Having passed all these tests, Ferguson was convinced, as a viable candidate, that it was God’s will for him to donate a kidney in Livesay’s behalf. He commented,
“As you can see, it would have been very easy for me not to have been a viable candidate to donate my kidney. In fact, the statistics were stacked against me. I can’t help but believe that if God had not wanted for this to happen, he would not have brought Bill and me together in the first place, and he would not have made me this healthy physically.”
He added, “I was also motivated to do this as a Christian, exercising agape love for a brother in Christ.” His wife and children supported him in his decision
Ferguson, in addition to serving as minister of the church, is an elder. He reminds us of the example of Jesus Christ, who said a shepherd should be willing to lay down his life for the sheep, and that’s exactly what Christ did. Ferguson commented,
“I see this as a wonderful blessing given me by God to do something even more tangible than offer a prayer for one of our sick. I can actually do something MORE by donating a kidney, which is a specific answer to many prayers offered on Bill’s behalf! It is a great feeling knowing that God is using me in this manner to help substantially a brother in Christ. His expected lifetime will now increased by twelve to fifteen years.”
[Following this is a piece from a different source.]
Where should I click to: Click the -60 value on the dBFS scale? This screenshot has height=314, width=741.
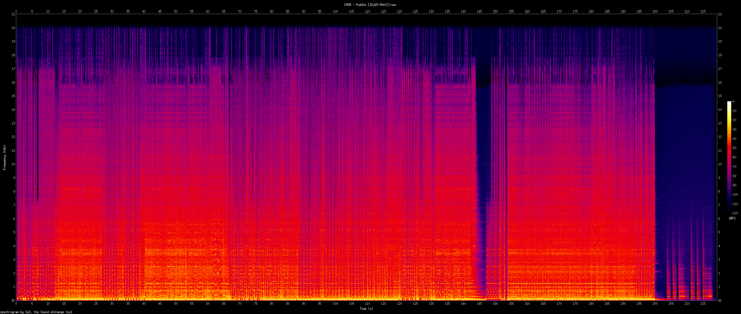pyautogui.click(x=734, y=157)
He also said that Livesay had made several attempts to talk him out of making this sacrifice for him. He is aware of real, though rare, serious consequences to himself in making this decision. He had been told the surgery would be about four hours, and, as with any such operation, death is a possibility, resulting from either anesthesia or bleeding. Other possible side effects include slight paralysis, infection, and the possibility of his lone kidney becoming diseased and failing at a future time, with no second kidney to function in its place.
Ferguson has been serving the Lake Land church as minister since June of 2003, and has been an elder there as well for over a year. He and his wife Carey, married for 29 years, have four sons, the three oldest living now outside their home. One son, Doug, is married to Jenny, and they have one son, Deacon, who recently turned two years old. Another son, Daniel, is in the Air Force, and is currently stationed in Monterey, California as an Airborne Crypto-Linguist specializing in Russian. A third son, Damien, and his wife Danielle reside in Mattoon, both of them active in the Lake Land church. Damien also preaches once a month at the congregation in Pana, Illinois. The youngest son, Donovan, is a high school senior, and he is still living at home.
After two delays since November, due to Bill’s health problems, the surgeries were performed on Jan. 29, 2019. The transplant was a success, and the kidney is doing great. Livesay is, however, experiencing peritonitis. Emergency surgery had to be performed to try and repair the problem. He is still in the ICU of Springfield Memorial Hospital, but the kidney is functioning quite well.
Following his surgery, Ferguson was on his feet the same day, and returned home two days later. Both Ferguson and Livesay praise God for his providential care. They realize, too, that God had the foresight to provide us with an extra kidney in case one should fail, or in the event that the opportunity could arise to donate the extra one to prolong the life of another.